● **Supplied information**
****

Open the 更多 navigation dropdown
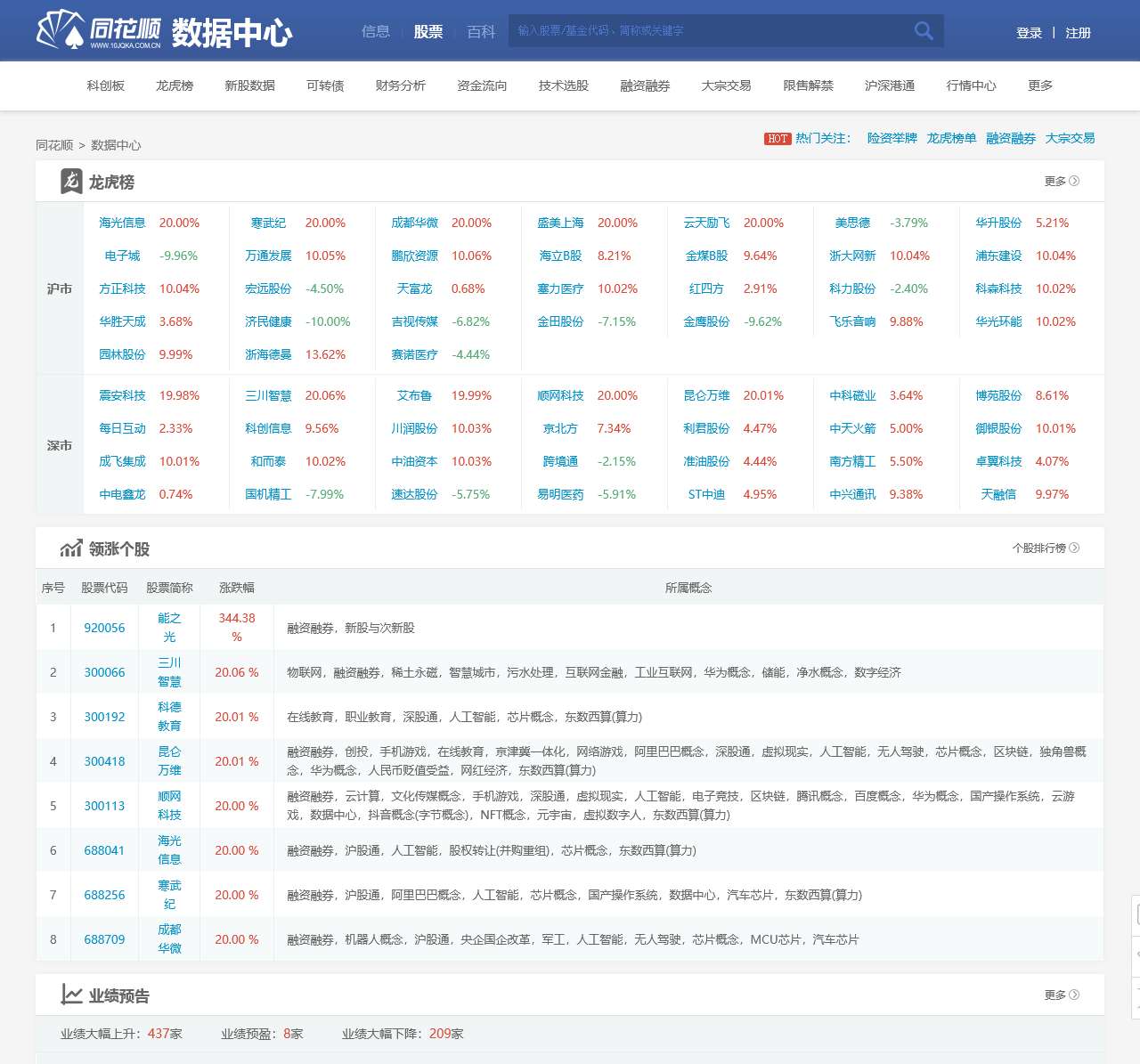 (x=1038, y=85)
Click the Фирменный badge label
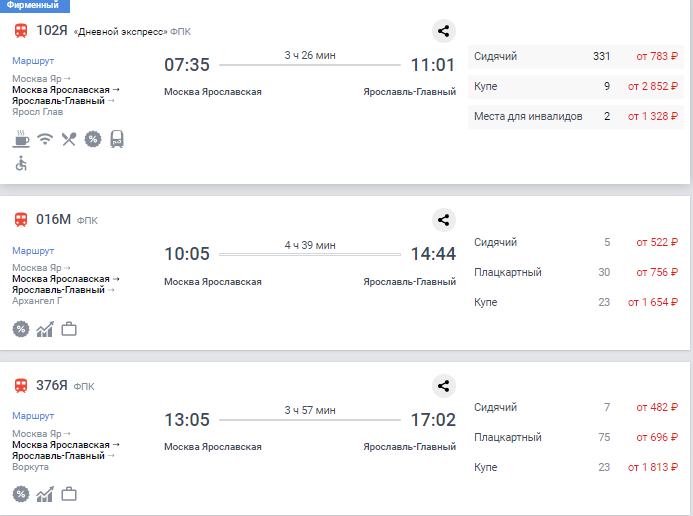The image size is (693, 516). [32, 5]
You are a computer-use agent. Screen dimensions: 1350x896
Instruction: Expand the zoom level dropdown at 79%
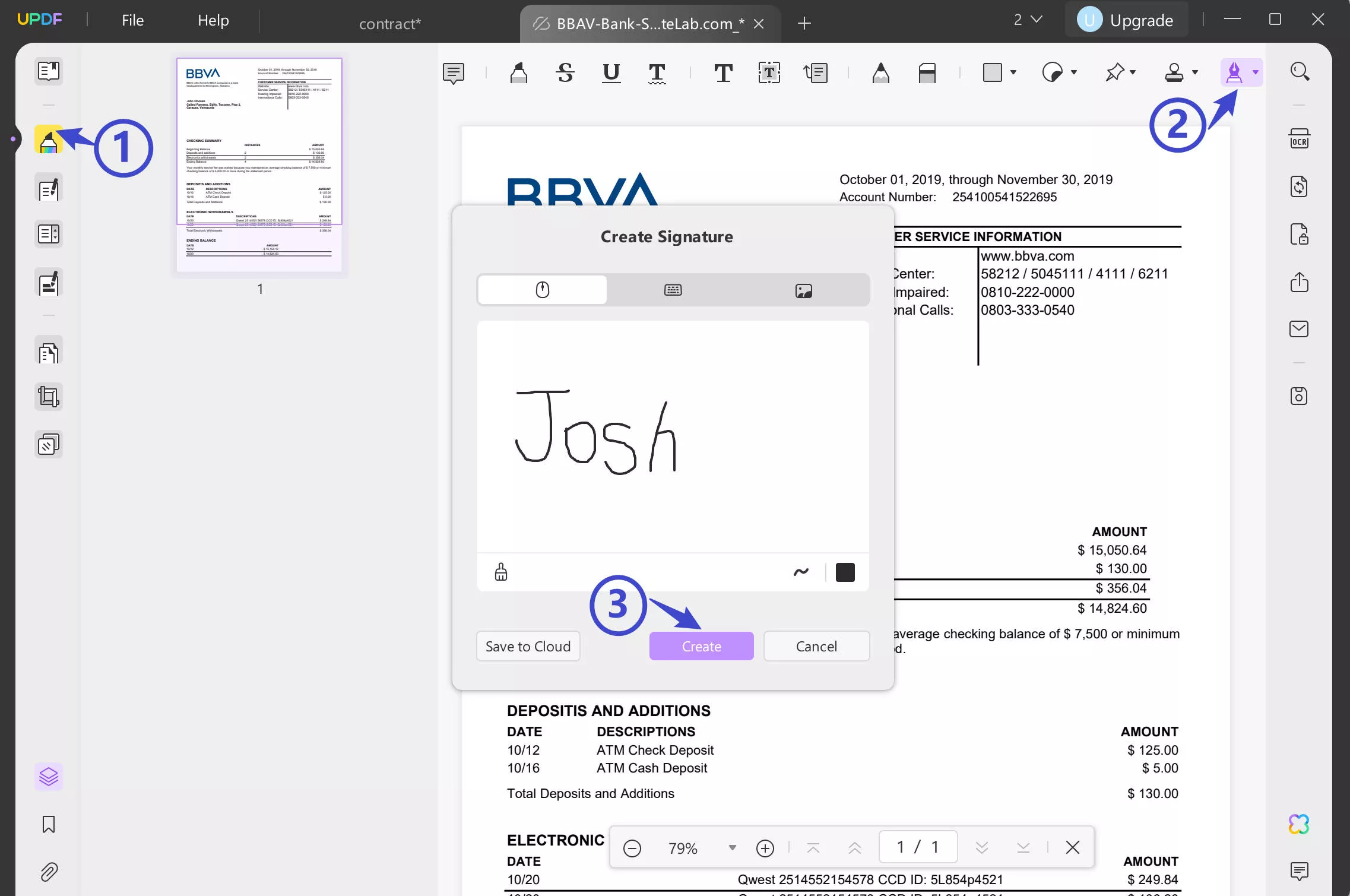[x=731, y=847]

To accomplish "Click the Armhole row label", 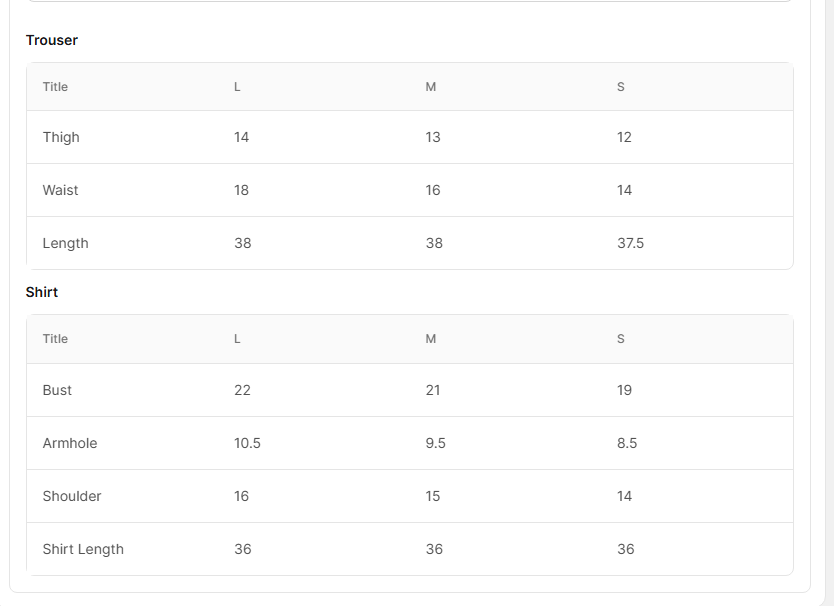I will [70, 443].
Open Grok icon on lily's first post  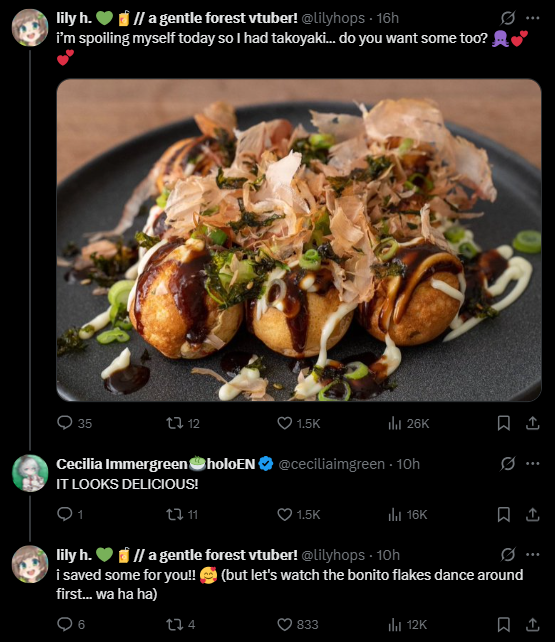[x=508, y=18]
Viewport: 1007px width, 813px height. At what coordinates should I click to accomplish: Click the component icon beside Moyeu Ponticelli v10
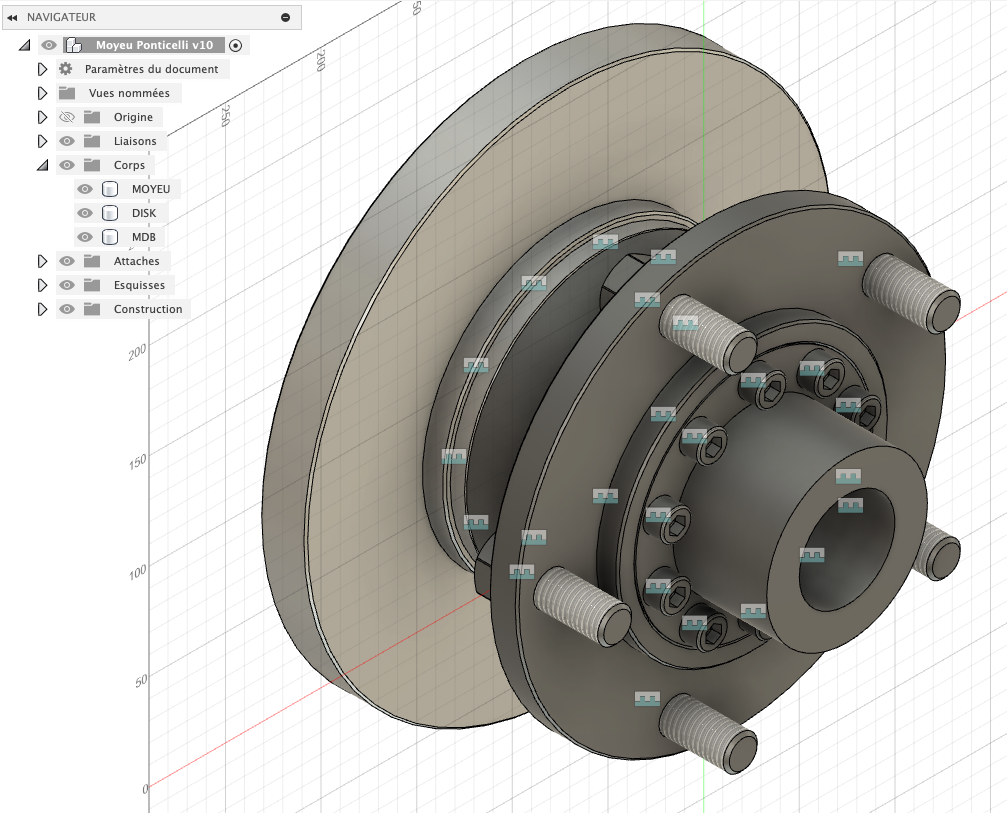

****

● **Aim of the exercise**
Find every line in the records that contains the word "dropdown" and copy each one.

● **Written reply**
Open the 更多 navigation dropdown
Instruction: Expand the zoom level dropdown at 79%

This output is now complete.